Loading data into an SQL Pool via Data Factory (pipelines) or Spark is very easy. Polybase or bulk loading can be used to load data very quickly. Optimizing tables for specific loads using data distribution and indexing requires some tuning and testing but can be done relatively quickly using CTAS statements (~5 minutes for 123 million records I was testing with). As it can be expected from such a mature product, SQL pools are rich in features and perform very well.
Looking from the ‘big data’ domain my conclusion from last year still stands. Although Synapse Analytics has made a lot of improvements, I do feel its Spark and Serverless SQL functions are still lacking in many ways. From a ‘big data’ perspective the whole (being Synapse) is still smaller than the sum of the individual parts (being Storage, Data Factory, and Databricks). Admittedly, all these different services are harder to manage than Synapse, but their features make up for it. This is very similar to the finding of this post answering the question ‘Is Azure Synapse Analytics ready for production?’.
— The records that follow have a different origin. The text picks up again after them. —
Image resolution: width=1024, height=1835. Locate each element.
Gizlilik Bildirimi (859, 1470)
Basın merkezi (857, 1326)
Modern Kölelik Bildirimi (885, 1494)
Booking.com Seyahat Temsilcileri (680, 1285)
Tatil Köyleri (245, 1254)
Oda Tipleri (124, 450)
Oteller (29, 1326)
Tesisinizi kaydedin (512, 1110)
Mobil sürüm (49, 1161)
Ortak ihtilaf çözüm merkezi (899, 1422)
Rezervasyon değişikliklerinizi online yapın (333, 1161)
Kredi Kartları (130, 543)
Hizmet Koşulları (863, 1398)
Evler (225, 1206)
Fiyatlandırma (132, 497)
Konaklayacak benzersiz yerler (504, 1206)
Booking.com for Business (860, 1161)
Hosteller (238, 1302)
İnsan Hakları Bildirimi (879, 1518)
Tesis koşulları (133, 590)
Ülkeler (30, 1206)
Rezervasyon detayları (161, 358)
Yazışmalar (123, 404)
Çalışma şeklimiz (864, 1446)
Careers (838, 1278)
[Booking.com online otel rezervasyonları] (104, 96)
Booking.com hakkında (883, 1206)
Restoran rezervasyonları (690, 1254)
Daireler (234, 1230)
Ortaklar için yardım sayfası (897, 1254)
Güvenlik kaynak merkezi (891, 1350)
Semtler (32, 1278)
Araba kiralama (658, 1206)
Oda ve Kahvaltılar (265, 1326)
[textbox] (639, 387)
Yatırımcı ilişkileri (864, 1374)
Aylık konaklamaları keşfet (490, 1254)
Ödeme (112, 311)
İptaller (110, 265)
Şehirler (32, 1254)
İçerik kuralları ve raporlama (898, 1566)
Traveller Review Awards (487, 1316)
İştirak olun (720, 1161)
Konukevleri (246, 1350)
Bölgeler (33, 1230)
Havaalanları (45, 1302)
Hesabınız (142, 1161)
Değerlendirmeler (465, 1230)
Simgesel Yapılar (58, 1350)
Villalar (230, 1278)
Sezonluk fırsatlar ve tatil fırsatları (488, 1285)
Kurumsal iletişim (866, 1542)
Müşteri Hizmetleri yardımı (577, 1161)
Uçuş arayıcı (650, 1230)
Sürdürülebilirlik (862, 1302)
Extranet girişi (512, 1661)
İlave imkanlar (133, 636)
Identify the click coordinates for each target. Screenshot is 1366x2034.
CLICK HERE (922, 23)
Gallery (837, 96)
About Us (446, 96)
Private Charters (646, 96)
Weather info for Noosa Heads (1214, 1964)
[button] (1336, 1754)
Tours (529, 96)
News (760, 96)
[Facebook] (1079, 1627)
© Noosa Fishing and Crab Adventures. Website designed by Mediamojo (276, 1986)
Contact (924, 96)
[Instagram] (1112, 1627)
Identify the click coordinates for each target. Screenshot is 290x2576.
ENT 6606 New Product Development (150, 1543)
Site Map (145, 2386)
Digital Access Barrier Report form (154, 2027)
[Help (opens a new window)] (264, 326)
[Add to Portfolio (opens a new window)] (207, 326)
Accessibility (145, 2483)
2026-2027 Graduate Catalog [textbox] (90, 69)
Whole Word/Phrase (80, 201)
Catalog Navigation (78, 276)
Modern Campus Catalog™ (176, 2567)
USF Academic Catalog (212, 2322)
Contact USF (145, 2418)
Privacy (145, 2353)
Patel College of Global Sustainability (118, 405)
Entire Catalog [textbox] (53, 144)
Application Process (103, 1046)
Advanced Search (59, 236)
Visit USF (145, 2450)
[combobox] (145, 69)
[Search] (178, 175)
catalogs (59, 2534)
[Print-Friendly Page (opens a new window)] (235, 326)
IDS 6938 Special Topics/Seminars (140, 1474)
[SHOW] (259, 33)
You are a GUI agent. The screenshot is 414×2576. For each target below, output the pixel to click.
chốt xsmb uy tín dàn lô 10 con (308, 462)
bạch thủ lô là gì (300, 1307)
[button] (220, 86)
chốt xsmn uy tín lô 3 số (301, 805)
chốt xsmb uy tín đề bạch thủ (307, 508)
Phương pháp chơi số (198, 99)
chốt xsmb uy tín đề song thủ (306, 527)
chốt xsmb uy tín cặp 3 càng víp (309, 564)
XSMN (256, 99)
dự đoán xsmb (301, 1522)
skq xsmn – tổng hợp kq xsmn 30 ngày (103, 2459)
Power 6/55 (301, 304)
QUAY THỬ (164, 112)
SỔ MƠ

I guess Synapse is a good fit for those with a Data Warehouse background, as I feel it is very strong and flexible in that domain. In that case, starting with Synapse to add a bit of Data Lake and Spark makes total sense. I also see value for Synapse Link as it allows (near) real-time analytics on streaming data written to Cosmos DB tables. It performs reasonably and is very low maintenance.
While working with Serverless SQL, Cosmos Analytical Tables and SQL Pools I started wondering how these technologies compare to the competition (Databricks Delta/Parquet, Snowflake and Elastic) terms of costs and performance. Which is now on my TODO list and a likely topic for my next post!